No actor of the classic noir period could project doomed angst like Burt Lancaster, and no actress wore empathy on her face like Joan Fontaine. It’s this damaged quality that draws her to him, and what keeps her around. She eventually pulls Saunders away from the abyss--metaphorically kissing the blood off his hands --and proves her love by waiting him out as he does a six-month stretch for punching a police officer.
In the noir tradition, director Norman Foster employs setting to visually reinforce his players’ emotional states. In an important scene early in their relationship, Bill and Jane meet at the zoo, where the caged beasts remind Bill of his imprisoned past. Lancaster plays it well, at first joining in with the school children who “ape the apes,” before realizing how much he has in common with the creatures on the other side of the bars. Another interesting moment happens when Bill goes to prison. In addition to hard labor, the judge also demands a flogging--yes, a flogging! The scene is brings to mind the Inquisition, or something from Billy Budd, as Lancaster, bound by hands, feet, and neck to a torture device, is whipped mercilessly, while a bureaucrat at a desk ticks off strokes.
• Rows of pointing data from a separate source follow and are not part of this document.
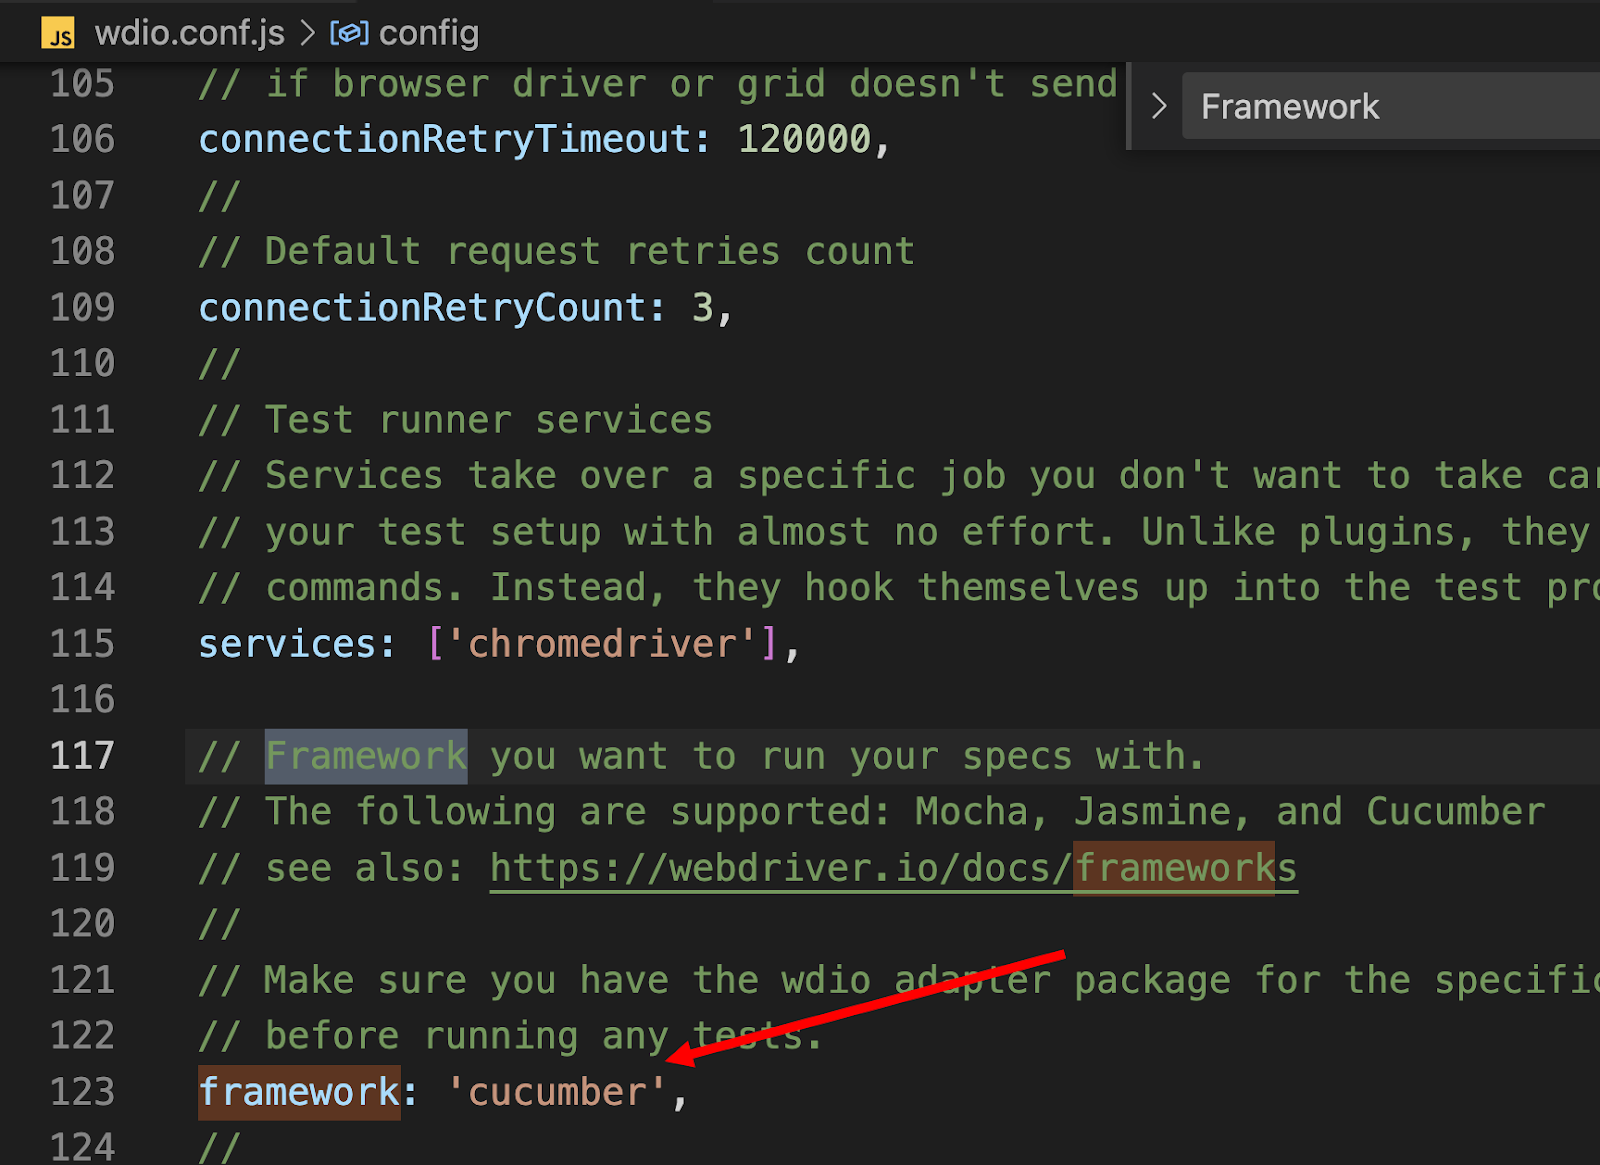This screenshot has height=1165, width=1600.
Task: Click the framework key on line 123
Action: tap(299, 1092)
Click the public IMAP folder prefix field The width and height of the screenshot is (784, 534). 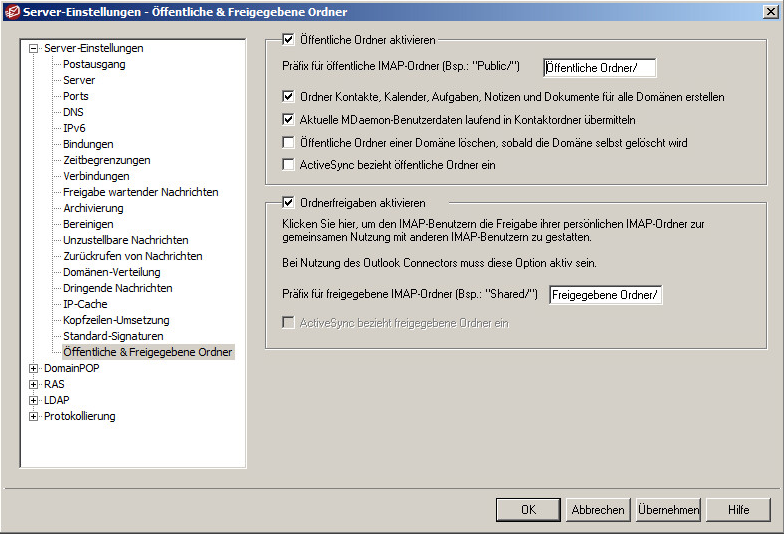pyautogui.click(x=599, y=68)
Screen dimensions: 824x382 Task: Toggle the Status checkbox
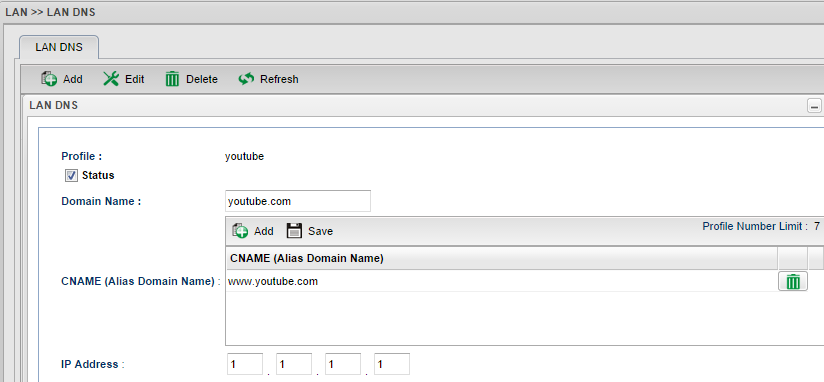pos(71,175)
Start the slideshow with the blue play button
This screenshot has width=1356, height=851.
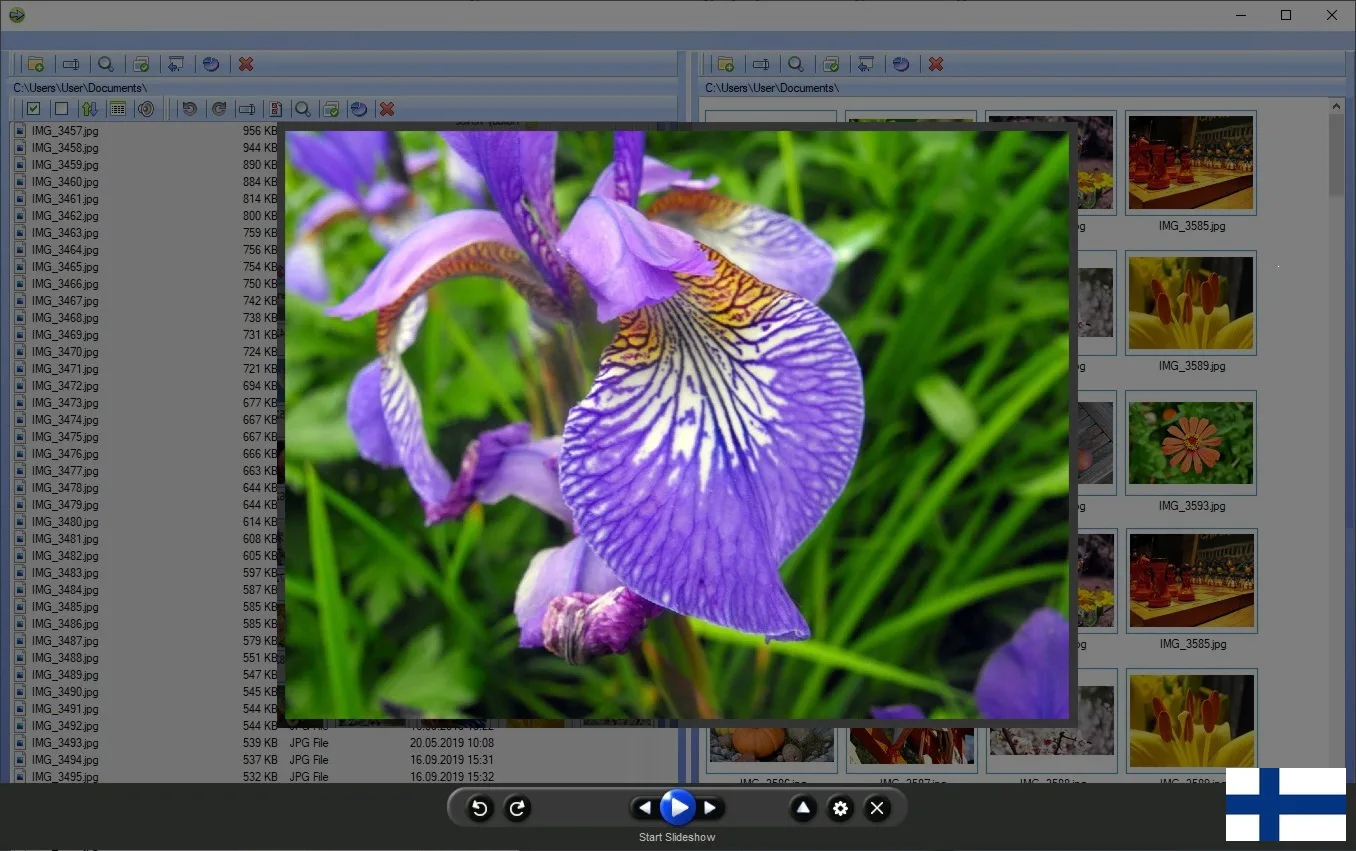coord(677,807)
Another strong element is the presence of Robert Newton in a featured supporting role. Newton should be familiar to mwnu film fans as either Bill Sykes in David Lean’s exquisite Oliver Twist, or as Long John Silver in Walt Disney’s Treasure Island. Here he plays a sleazy confidence man who witnesses Bill’s accidental killing at the beginning of the film, and holds it over him for the duration. His character at first appears to be nothing more than an amiable trickster--the kind of rascal who does nothing worse than claiming goods that have “fallen off the back of a lorry.” Yet when the stakes are at their highest at the end of the picture, he’s transformed into a grotesque, desperate ogre, and his welcomed fate foreshadows that of Anthony Dawson in Dial M for Murder.
Kiss the Blood Off My Hands is a fine noir--beautifully photographed, well acted, and assembled with great skill. With everything it has going for it I hope it becomes available on DVD in the United States soon. I can’t imagine that most noir fans wouldn’t join the queue to purchase a disc, and maybe even a tin of biscuits.
[NOTE: The film was released on DVD in Universal's "Vault Series" in 2016.]